START Supplied data

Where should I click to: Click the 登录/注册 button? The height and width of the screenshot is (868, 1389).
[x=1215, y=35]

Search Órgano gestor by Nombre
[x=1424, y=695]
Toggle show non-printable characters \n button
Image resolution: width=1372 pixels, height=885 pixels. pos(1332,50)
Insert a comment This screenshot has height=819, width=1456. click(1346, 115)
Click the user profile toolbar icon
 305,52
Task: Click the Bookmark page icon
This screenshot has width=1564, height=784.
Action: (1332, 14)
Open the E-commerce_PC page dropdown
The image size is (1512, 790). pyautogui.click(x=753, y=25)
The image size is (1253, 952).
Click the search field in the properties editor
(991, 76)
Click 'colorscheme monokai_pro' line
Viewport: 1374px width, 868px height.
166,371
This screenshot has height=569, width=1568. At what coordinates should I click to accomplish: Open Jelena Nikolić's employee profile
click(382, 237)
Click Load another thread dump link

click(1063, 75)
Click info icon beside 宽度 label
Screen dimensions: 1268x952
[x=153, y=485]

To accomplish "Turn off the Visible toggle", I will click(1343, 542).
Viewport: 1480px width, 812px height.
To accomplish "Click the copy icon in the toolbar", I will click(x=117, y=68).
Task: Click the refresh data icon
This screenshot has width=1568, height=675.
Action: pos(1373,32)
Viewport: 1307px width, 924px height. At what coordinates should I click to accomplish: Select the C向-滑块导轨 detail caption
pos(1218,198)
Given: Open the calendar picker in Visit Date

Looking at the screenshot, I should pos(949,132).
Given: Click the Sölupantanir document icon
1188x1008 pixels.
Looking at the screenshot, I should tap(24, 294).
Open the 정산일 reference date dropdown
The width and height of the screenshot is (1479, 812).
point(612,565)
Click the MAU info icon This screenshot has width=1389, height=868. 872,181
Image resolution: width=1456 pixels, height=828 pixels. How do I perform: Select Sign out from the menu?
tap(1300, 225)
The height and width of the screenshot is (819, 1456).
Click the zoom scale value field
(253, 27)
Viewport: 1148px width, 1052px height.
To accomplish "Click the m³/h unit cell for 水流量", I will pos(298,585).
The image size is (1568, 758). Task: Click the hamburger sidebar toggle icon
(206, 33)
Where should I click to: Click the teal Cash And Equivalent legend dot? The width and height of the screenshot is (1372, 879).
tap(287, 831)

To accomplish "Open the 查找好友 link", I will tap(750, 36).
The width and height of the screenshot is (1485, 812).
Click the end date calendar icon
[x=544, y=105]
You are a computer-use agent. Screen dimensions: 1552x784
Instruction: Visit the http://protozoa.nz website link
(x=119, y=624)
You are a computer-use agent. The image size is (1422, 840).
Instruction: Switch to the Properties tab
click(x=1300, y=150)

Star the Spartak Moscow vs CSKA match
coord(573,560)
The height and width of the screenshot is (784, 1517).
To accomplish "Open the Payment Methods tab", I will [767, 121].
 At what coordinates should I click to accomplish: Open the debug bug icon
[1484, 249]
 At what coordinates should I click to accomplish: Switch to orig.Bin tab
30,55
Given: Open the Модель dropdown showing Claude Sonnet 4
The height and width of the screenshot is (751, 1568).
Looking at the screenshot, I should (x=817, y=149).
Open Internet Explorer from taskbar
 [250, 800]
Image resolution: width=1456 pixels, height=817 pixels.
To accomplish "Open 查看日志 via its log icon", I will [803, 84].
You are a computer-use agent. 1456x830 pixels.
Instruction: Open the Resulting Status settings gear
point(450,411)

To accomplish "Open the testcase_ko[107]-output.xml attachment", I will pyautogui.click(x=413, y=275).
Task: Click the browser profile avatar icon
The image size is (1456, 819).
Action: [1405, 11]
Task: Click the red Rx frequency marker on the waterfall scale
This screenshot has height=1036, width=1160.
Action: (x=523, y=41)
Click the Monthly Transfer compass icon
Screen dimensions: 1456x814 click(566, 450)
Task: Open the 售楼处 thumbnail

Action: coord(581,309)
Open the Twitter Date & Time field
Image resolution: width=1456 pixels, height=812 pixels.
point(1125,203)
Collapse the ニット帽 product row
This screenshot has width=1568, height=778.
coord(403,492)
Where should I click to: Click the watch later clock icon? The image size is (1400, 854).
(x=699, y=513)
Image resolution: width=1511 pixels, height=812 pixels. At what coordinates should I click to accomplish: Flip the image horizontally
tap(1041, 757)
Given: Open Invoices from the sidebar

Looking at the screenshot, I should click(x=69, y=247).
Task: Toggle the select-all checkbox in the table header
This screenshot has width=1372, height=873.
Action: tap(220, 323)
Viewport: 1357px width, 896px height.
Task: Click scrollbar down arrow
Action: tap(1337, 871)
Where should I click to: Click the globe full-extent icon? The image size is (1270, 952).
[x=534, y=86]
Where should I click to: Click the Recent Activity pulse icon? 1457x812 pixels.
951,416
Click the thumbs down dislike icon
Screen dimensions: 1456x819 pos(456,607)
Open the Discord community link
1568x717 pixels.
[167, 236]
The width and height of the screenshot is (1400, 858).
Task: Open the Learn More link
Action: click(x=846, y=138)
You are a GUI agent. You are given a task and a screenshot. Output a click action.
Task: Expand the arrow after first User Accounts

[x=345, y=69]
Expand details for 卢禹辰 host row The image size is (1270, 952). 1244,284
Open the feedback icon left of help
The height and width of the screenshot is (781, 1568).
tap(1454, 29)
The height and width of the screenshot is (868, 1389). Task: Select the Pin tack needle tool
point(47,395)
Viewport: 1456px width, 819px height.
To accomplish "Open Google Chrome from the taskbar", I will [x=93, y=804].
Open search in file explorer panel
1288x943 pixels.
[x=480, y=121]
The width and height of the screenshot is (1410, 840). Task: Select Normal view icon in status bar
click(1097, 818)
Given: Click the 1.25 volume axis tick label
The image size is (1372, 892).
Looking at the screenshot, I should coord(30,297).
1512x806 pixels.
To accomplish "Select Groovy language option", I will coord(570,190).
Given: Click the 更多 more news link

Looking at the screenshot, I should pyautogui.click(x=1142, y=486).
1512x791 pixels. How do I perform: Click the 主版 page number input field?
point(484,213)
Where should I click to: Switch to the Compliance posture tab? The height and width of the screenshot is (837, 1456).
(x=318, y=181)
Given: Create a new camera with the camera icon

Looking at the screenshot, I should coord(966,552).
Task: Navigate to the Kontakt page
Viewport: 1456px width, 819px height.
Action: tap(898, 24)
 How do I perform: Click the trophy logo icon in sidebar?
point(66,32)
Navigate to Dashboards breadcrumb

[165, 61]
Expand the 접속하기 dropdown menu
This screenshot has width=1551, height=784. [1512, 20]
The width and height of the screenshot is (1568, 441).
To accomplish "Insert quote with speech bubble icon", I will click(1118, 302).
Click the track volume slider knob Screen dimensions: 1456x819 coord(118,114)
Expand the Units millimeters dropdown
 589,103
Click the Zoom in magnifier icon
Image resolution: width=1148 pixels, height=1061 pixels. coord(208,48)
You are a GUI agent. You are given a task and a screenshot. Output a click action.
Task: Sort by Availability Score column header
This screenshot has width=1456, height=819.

END Supplied data

[Exercise objective] An exact transcription of the data above is required.

[Written solution]
Where should I click to: Click the 登录/注册 button? The height and width of the screenshot is (868, 1389).
[x=1215, y=35]

Search Órgano gestor by Nombre
[x=1424, y=695]
Toggle show non-printable characters \n button
Image resolution: width=1372 pixels, height=885 pixels. pos(1332,50)
Insert a comment This screenshot has height=819, width=1456. click(1346, 115)
Click the user profile toolbar icon
 305,52
Task: Click the Bookmark page icon
This screenshot has width=1564, height=784.
Action: (1332, 14)
Open the E-commerce_PC page dropdown
The image size is (1512, 790). pyautogui.click(x=753, y=25)
The image size is (1253, 952).
Click the search field in the properties editor
(991, 76)
Click 'colorscheme monokai_pro' line
Viewport: 1374px width, 868px height.
166,371
This screenshot has height=569, width=1568. At what coordinates should I click to accomplish: Open Jelena Nikolić's employee profile
click(382, 237)
Click Load another thread dump link

click(1063, 75)
Click info icon beside 宽度 label
Screen dimensions: 1268x952
[x=153, y=485]

To accomplish "Turn off the Visible toggle", I will click(1343, 542).
Viewport: 1480px width, 812px height.
To accomplish "Click the copy icon in the toolbar", I will click(x=117, y=68).
Task: Click the refresh data icon
This screenshot has width=1568, height=675.
Action: pos(1373,32)
Viewport: 1307px width, 924px height. At what coordinates should I click to accomplish: Select the C向-滑块导轨 detail caption
pos(1218,198)
Given: Open the calendar picker in Visit Date

Looking at the screenshot, I should pos(949,132).
Given: Click the Sölupantanir document icon
1188x1008 pixels.
Looking at the screenshot, I should tap(24, 294).
Open the 정산일 reference date dropdown
The width and height of the screenshot is (1479, 812).
point(612,565)
Click the MAU info icon This screenshot has width=1389, height=868. 872,181
Image resolution: width=1456 pixels, height=828 pixels. How do I perform: Select Sign out from the menu?
tap(1300, 225)
The height and width of the screenshot is (819, 1456).
Click the zoom scale value field
(253, 27)
Viewport: 1148px width, 1052px height.
To accomplish "Click the m³/h unit cell for 水流量", I will pos(298,585).
The image size is (1568, 758). Task: Click the hamburger sidebar toggle icon
(206, 33)
Where should I click to: Click the teal Cash And Equivalent legend dot? The width and height of the screenshot is (1372, 879).
tap(287, 831)

To accomplish "Open the 查找好友 link", I will tap(750, 36).
The width and height of the screenshot is (1485, 812).
Click the end date calendar icon
[x=544, y=105]
You are a computer-use agent. Screen dimensions: 1552x784
Instruction: Visit the http://protozoa.nz website link
(x=119, y=624)
You are a computer-use agent. The image size is (1422, 840).
Instruction: Switch to the Properties tab
click(x=1300, y=150)

Star the Spartak Moscow vs CSKA match
coord(573,560)
The height and width of the screenshot is (784, 1517).
To accomplish "Open the Payment Methods tab", I will [767, 121].
 At what coordinates should I click to accomplish: Open the debug bug icon
[1484, 249]
 At what coordinates should I click to accomplish: Switch to orig.Bin tab
30,55
Given: Open the Модель dropdown showing Claude Sonnet 4
The height and width of the screenshot is (751, 1568).
Looking at the screenshot, I should (x=817, y=149).
Open Internet Explorer from taskbar
 [250, 800]
Image resolution: width=1456 pixels, height=817 pixels.
To accomplish "Open 查看日志 via its log icon", I will [803, 84].
You are a computer-use agent. 1456x830 pixels.
Instruction: Open the Resulting Status settings gear
point(450,411)

To accomplish "Open the testcase_ko[107]-output.xml attachment", I will pyautogui.click(x=413, y=275).
Task: Click the browser profile avatar icon
The image size is (1456, 819).
Action: [1405, 11]
Task: Click the red Rx frequency marker on the waterfall scale
This screenshot has height=1036, width=1160.
Action: (x=523, y=41)
Click the Monthly Transfer compass icon
Screen dimensions: 1456x814 click(566, 450)
Task: Open the 售楼处 thumbnail

Action: coord(581,309)
Open the Twitter Date & Time field
Image resolution: width=1456 pixels, height=812 pixels.
point(1125,203)
Collapse the ニット帽 product row
This screenshot has width=1568, height=778.
coord(403,492)
Where should I click to: Click the watch later clock icon? The image size is (1400, 854).
(x=699, y=513)
Image resolution: width=1511 pixels, height=812 pixels. At what coordinates should I click to accomplish: Flip the image horizontally
tap(1041, 757)
Given: Open Invoices from the sidebar

Looking at the screenshot, I should click(x=69, y=247).
Task: Toggle the select-all checkbox in the table header
This screenshot has width=1372, height=873.
Action: tap(220, 323)
Viewport: 1357px width, 896px height.
Task: Click scrollbar down arrow
Action: tap(1337, 871)
Where should I click to: Click the globe full-extent icon? The image size is (1270, 952).
[x=534, y=86]
Where should I click to: Click the Recent Activity pulse icon? 1457x812 pixels.
951,416
Click the thumbs down dislike icon
Screen dimensions: 1456x819 pos(456,607)
Open the Discord community link
1568x717 pixels.
[167, 236]
The width and height of the screenshot is (1400, 858).
Task: Open the Learn More link
Action: click(x=846, y=138)
You are a GUI agent. You are given a task and a screenshot. Output a click action.
Task: Expand the arrow after first User Accounts

[x=345, y=69]
Expand details for 卢禹辰 host row The image size is (1270, 952). 1244,284
Open the feedback icon left of help
The height and width of the screenshot is (781, 1568).
tap(1454, 29)
The height and width of the screenshot is (868, 1389). Task: Select the Pin tack needle tool
point(47,395)
Viewport: 1456px width, 819px height.
To accomplish "Open Google Chrome from the taskbar", I will [x=93, y=804].
Open search in file explorer panel
1288x943 pixels.
[x=480, y=121]
The width and height of the screenshot is (1410, 840). Task: Select Normal view icon in status bar
click(1097, 818)
Given: Click the 1.25 volume axis tick label
The image size is (1372, 892).
Looking at the screenshot, I should coord(30,297).
1512x806 pixels.
To accomplish "Select Groovy language option", I will coord(570,190).
Given: Click the 更多 more news link

Looking at the screenshot, I should pyautogui.click(x=1142, y=486).
1512x791 pixels. How do I perform: Click the 主版 page number input field?
point(484,213)
Where should I click to: Switch to the Compliance posture tab? The height and width of the screenshot is (837, 1456).
(x=318, y=181)
Given: Create a new camera with the camera icon

Looking at the screenshot, I should coord(966,552).
Task: Navigate to the Kontakt page
Viewport: 1456px width, 819px height.
Action: tap(898, 24)
 How do I perform: Click the trophy logo icon in sidebar?
point(66,32)
Navigate to Dashboards breadcrumb

[165, 61]
Expand the 접속하기 dropdown menu
This screenshot has width=1551, height=784. [1512, 20]
The width and height of the screenshot is (1568, 441).
To accomplish "Insert quote with speech bubble icon", I will click(1118, 302).
Click the track volume slider knob Screen dimensions: 1456x819 coord(118,114)
Expand the Units millimeters dropdown
 589,103
Click the Zoom in magnifier icon
Image resolution: width=1148 pixels, height=1061 pixels. coord(208,48)
You are a GUI agent. You are given a task and a screenshot. Output a click action.
Task: Sort by Availability Score column header
This screenshot has width=1456, height=819.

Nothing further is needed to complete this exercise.